Расплавленный воздух дрожал, ходил пластами, смягчая обветшалую реальность сочинских видов. Тем летом, от свалившейся на страну свободы, всё выглядело и без жары несколько поведённым. Аномалию Никита мог бы разгледеть еще в Москве, столицу словно затопило нечто особое, чуть прозрачней и невесомей воздуха — свобода, нахлынувшая так внезапно, в таком избытке, будто желала остаться непонятой, уценнной до бьющих через край радостей лета. Казалось, вольница, проникающая во все уголки страны, началась именно с юга. На центральной площади Сочи, вовсю гоняли шарик напёрсточники; хироманты предлагали народу слазать в карман; целители в подворотнях снимали порчу; видеосалоны зазывали на каждом шагу; аляповато цвела реклама; люди сбивались в кучки, разглагольствующие о политике; город полнился слухами о том, что главный сочинский пляж вот-вот станет нудистским; активно пошли в народ сумасшедшие. У местного почтамта они с Аликом стали свидетелями забавной картины. В окружении зевак неряшливо-бородатый парень, замотанный в простыню, с честными глазами вещал, что он Иисус, и только что свершилось его долгожданное второе пришествие. Кто-то усмехался, подтрунивал — а по воде, по воде, можешь?! — но большинство внимало ему с видом деревенских простофиль. Доказательства предъявлялись мессией одно сильнее другого: маму зовут Марией, папа тоже плотник.
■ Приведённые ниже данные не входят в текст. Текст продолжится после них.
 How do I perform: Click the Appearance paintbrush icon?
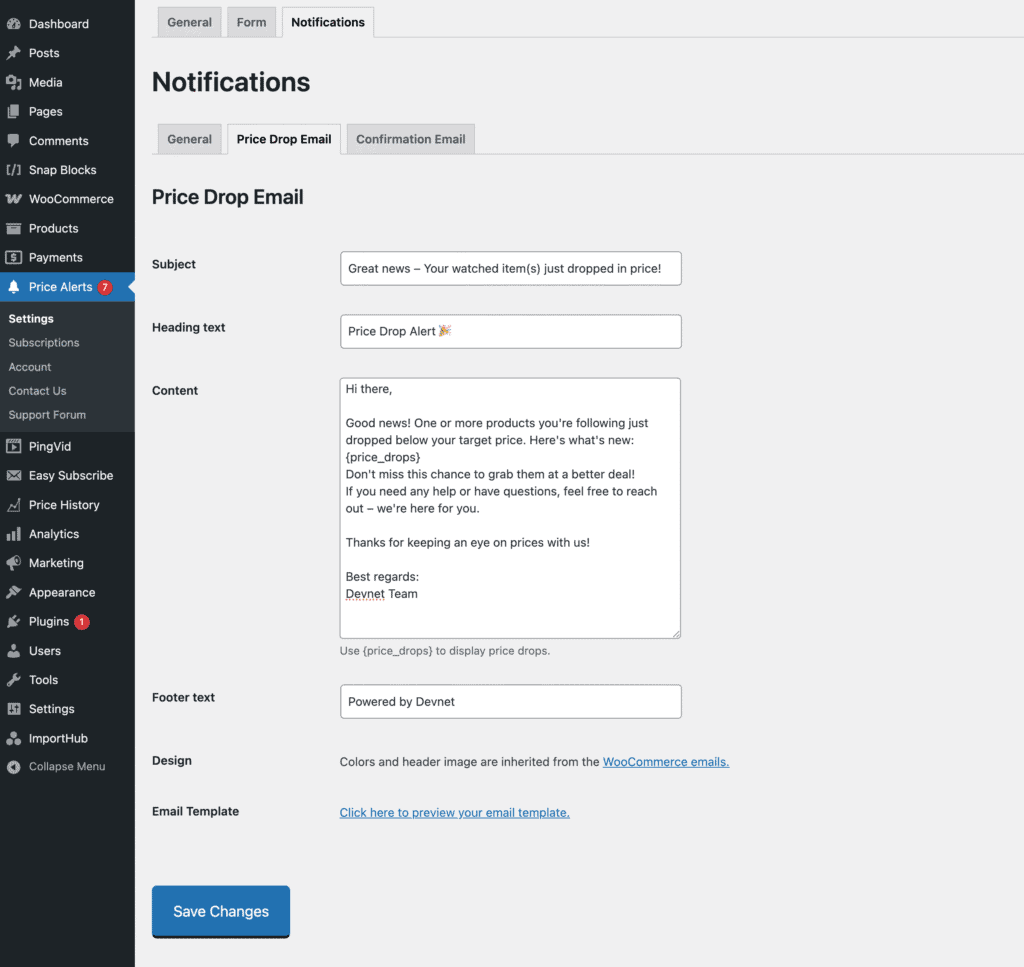[14, 593]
Этот пестрый балаган удивлял, манил, пугал, остерегал: «Будь начеку!», веселил, сбивал с толку и, хотя не отвечал ни на один вопрос по существу, без особых усилий убеждал, что находится ближе к тому, что называется естественным, живым, нормальным, человеческим ходом вещей, нежели тот унылый дремотный покой, что повсеместно царил ещё совсем недавно.
Рядом с «Фестивальным» берег круто обрывался. Они усаживались на самый край: под свешенными ногами — стена песчаника с ласточкиными гнездами, — а где-то там, далеко, на стыке воды и неба — зыбкое марево, как газовый занавес в Турцию, в саму Азию. За ним глазу уже чудятся очертания мечети Айя-София, окружённой стрелами минаретов. Хлебали прямо из банки, глядя сквозь днище-телескоп на турецкий берег, и видели, как мираж Айя-Софии накрывается жёлтой пивной болтанкой.
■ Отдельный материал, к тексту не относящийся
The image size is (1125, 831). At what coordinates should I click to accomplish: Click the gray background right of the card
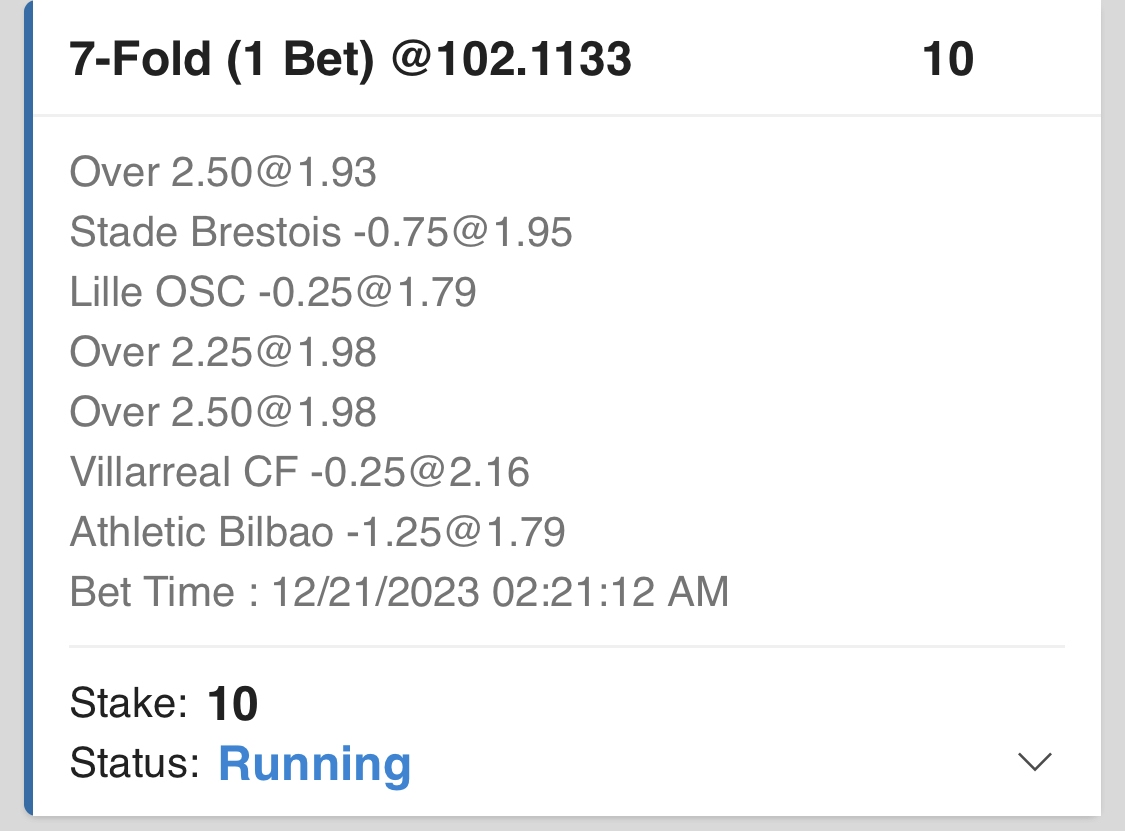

Обратно — в автобусном душном битке. Тяжёлый подъем по мраморной лестнице, — и они, наконец, в прохладном сумраке номера. На тумбочке поблёскивает тара для анализов. Досматривая сны, храпит Позгалёв. Алик уединялся в туалете, нацеживал в банки за себя и за товарища, потом выкладывал продукты на стол, вооружался ножом. Начиналась большая шинковка.
Скоро в тёплой беседе друзей, за бутылочкой и картами, причина чудесного выхода Алика сухим из воды, и заодно Никитиного оговора, открылась и самому Алику. Частью мичман дошёл самостоятельно, и теперь вот, здорово поддав, обращался к Позгалёву, злобно напирая на слово «благодетель».
— Спасибо, конечно, благодетель, только на ту тахту я завалился по собственному сбитому радару. Кабы не ты, поливал бы уже дома грядки. Шутники. Решили они подшутить. С башкой порядок, как было, помню!
— Смотри-ка, помнит он, — смеялся Позгалёв, разворачивая карточный веер, — и рассказал бы, как было. Не нам — клещу.